Storing individual memories
With the Sony Portapak, video became available, and indeed affordable, to the masses. The new technology was hugely promising: Individual memories could be stored, and most importantly, they were worth storing. The images were recorded in real time and replayed in exactly the same way, and it was only this way that television became possible: “The TV image is not a still shot. It is not photo in any sense, but a ceaselessly forming contour of things lined by the scanning finger,” noted media theorist Marshall McLuhan.
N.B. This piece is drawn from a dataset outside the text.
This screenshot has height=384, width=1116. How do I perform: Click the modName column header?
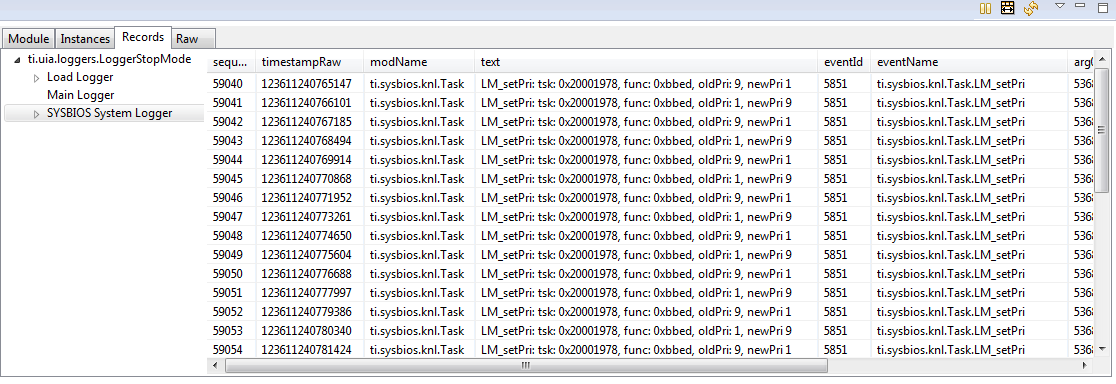418,62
Television became the leading medium. The 1960s came to an end and Portapaks were not only the tool of video artists, but also the weapon of choice for activists. In the USA the “alternative media movement” formed within the underground scene, with stations broadcasting on open local channels. There was a magazine called “Radical Software,” published between 1970 and 1974, and DIY manuals with titles like “Guerilla Television.” “Guerrilla Television is grassroots television,” said its author Michael Shamberg. In addition, in his book he explains that guerilla television producers film entirely differently to other broadcasters, namely not from a supposedly neutral standpoint, but rather as participating observers: at protests against the Vietnam War and rallies against the Nixon government.
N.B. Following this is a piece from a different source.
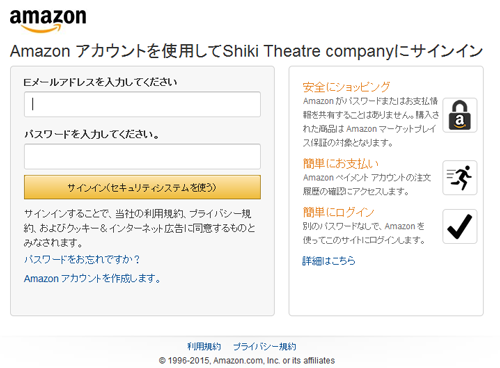
Task: Click the copyright Amazon.com, Inc. footer text
Action: tap(247, 361)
TV Party: a political cocktail party
“Welcome to TV Party, a TV show that’s a cocktail party, but which could be a political one,” was the catchphrase of Warhol scholar Glenn O’Brien at the end of the 1970s. He had previously been an editor on Warhol’s “Interview Magazine,” then became the presenter of “TV Party,” a show on New York’s public access television, and he carried forward the subversive legacy of the late 1960s and early 1970s. Yet the Lenin portrait in the background could not hide the fact that the political agitation of the 1960s was over. O’Brien was a trickster and he took an anarchic pleasure in confusing viewers as much as possible. For this show, Glenn O’Brien got Debbie Harry, Klaus Nomi, David Byrne and even Jean-Michel Basquiat in front of the camera, and it was here that Basquiat made his first TV appearance.
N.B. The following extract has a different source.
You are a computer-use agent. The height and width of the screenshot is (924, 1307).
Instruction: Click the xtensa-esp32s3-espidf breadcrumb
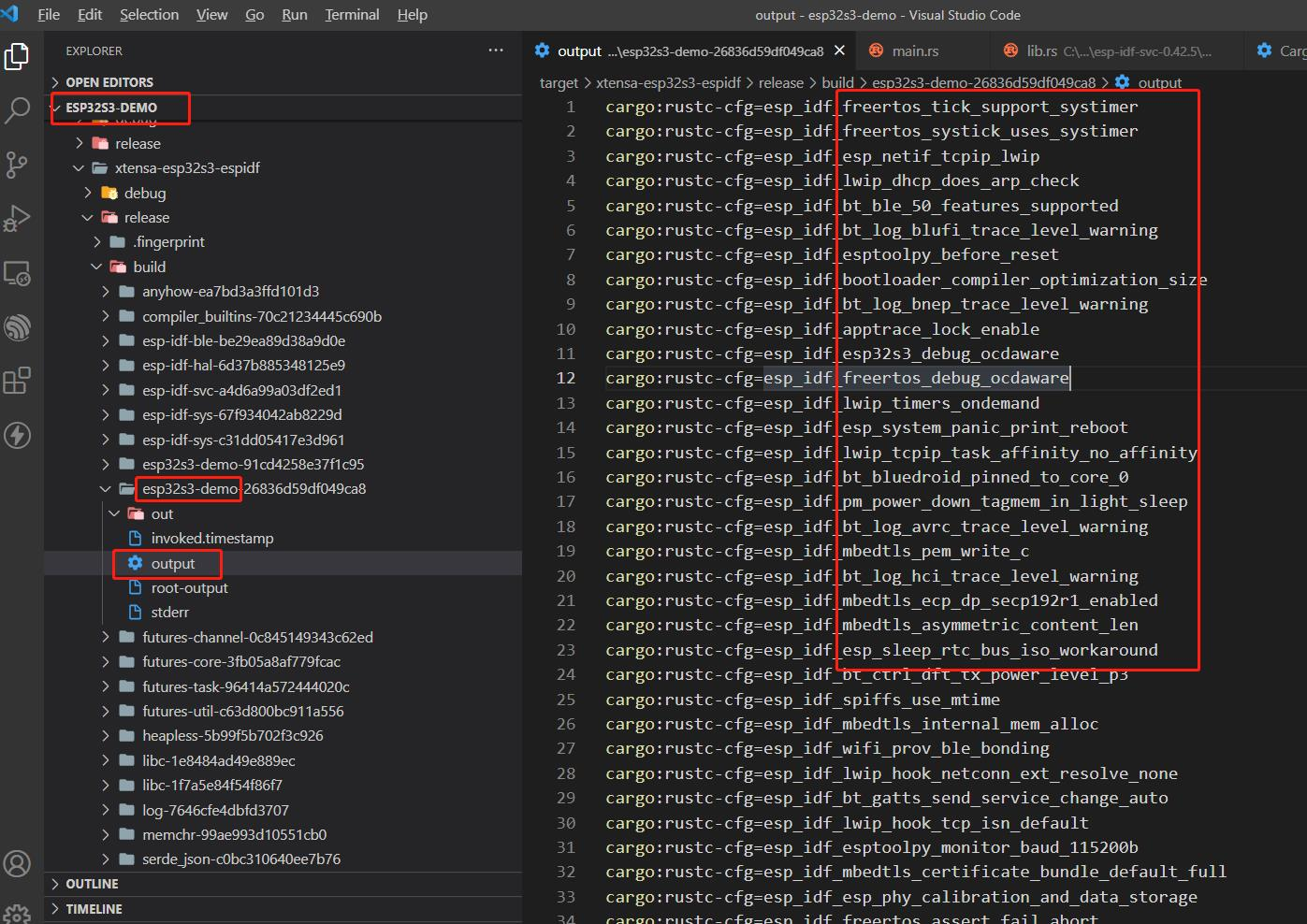[x=667, y=82]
“It takes many years and a lot of patience before a bonsai really looks like a bonsai,” said Japanese engineer Shizuo Takano, who liked to cultivate the miniature trees in his spare time. It was in 1976 that he and his colleague Yuma Shiraishi presented the VHS cassette. Some claimed that Betamax offered better picture quality, while others pointed out that VHS cassettes offered two hours of recording. In any case, those who could afford it no longer needed to set up a rattling 8-mm projector in their living rooms, let alone the cumbersome screen. This was the final new development in the age of the magnetic tape before it was superseded by digital storage media, and up until the early 2000s the black cassettes were the medium of choice for borrowing, circulating and overwriting movies.
It’s no surprise that Basquiat was fascinated by video; indeed, in this decade of Punk and post-Punk it represented the most modern of media. It made it possible to enjoy the movie theater at home. Perhaps, however, it’s the logic of the medium itself that fitted so well into the decade of postmodernism: copying, editing, overwriting, copying again.